BRIEF
Each entry below needs to be transcribed verbatim; the images should not appear.

##### LISTED RECORDS #####

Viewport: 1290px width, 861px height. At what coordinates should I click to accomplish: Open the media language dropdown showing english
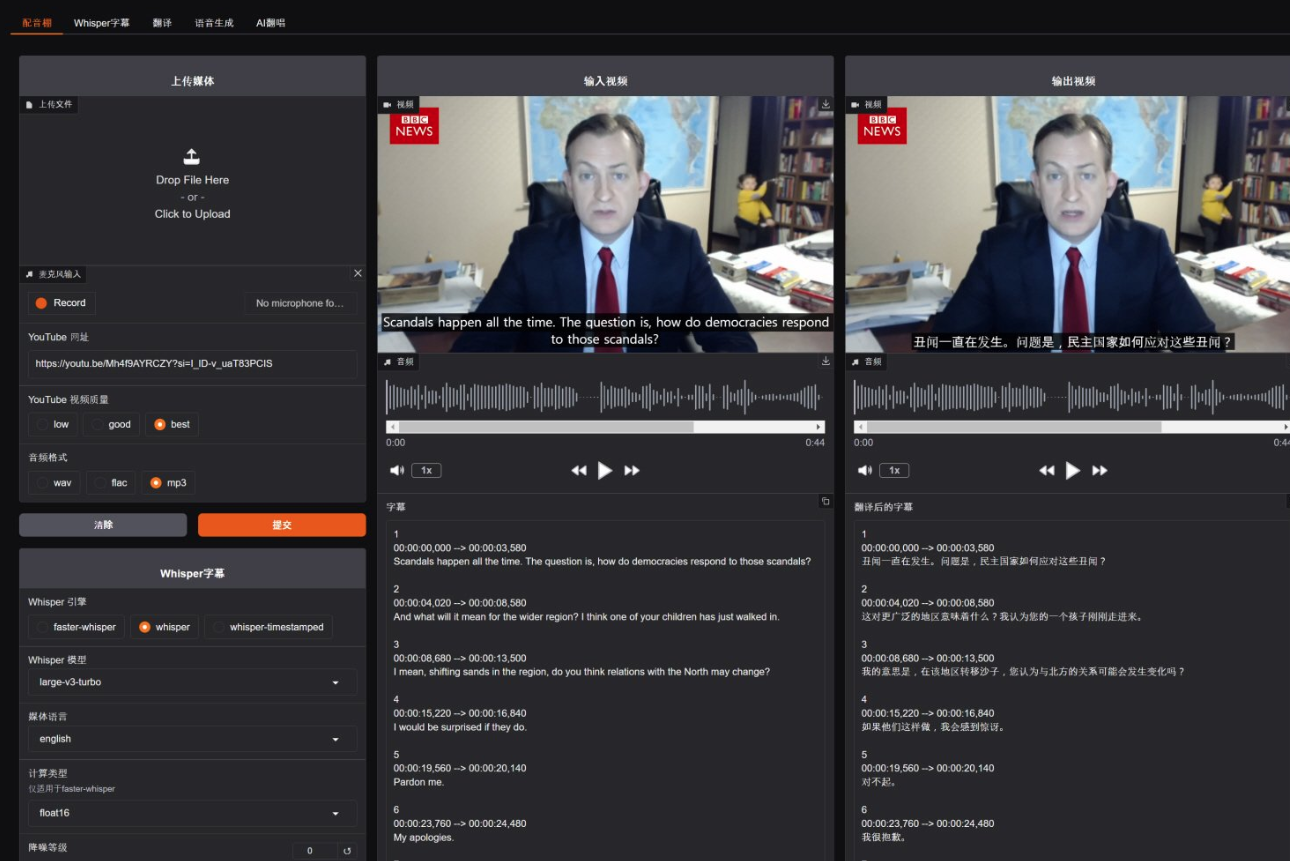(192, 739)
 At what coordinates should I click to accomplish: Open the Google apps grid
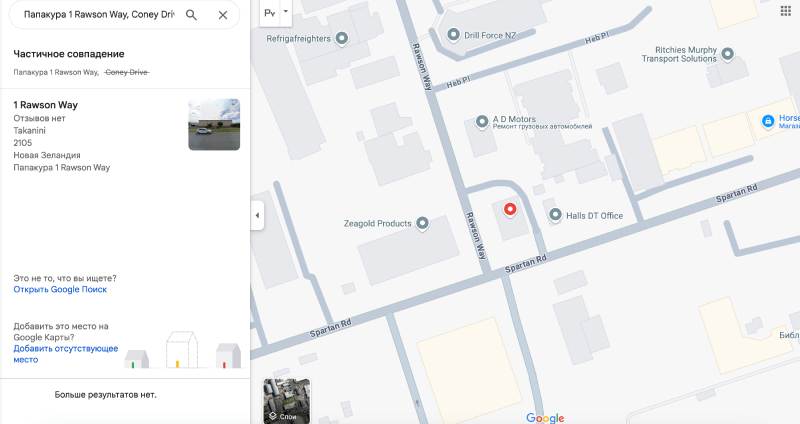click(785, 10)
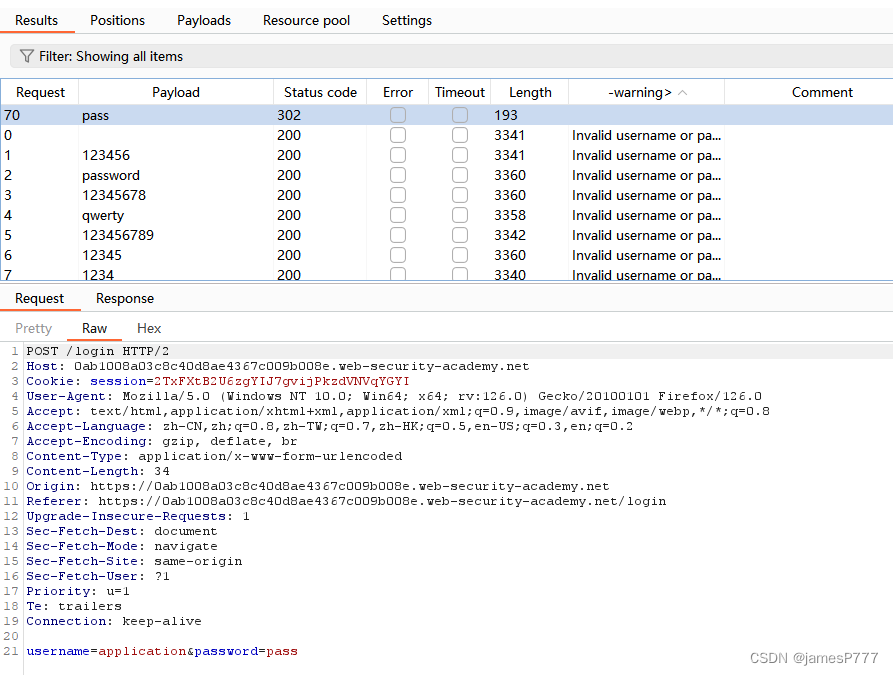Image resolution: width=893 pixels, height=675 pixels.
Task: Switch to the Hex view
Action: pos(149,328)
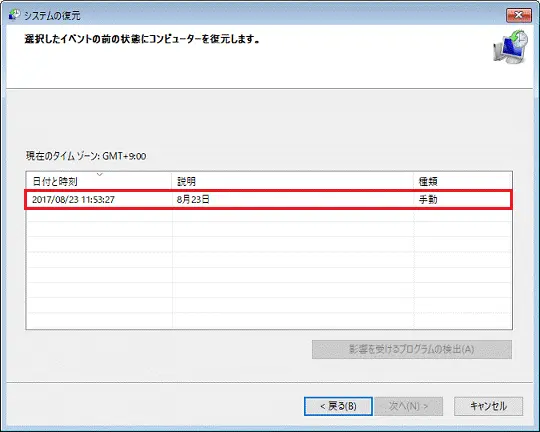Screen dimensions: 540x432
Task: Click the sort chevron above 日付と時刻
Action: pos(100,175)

#####

ANSWER TO THE EXERCISE
Viewport: 1290px width, 861px height. At what coordinates should I click to accomplish: Open the media language dropdown showing english
(192, 739)
 At what coordinates should I click to accomplish: Open the Google apps grid
click(785, 10)
Image resolution: width=893 pixels, height=675 pixels.
Task: Switch to the Hex view
Action: pos(149,328)
Screen dimensions: 540x432
Task: Click the sort chevron above 日付と時刻
Action: pos(100,175)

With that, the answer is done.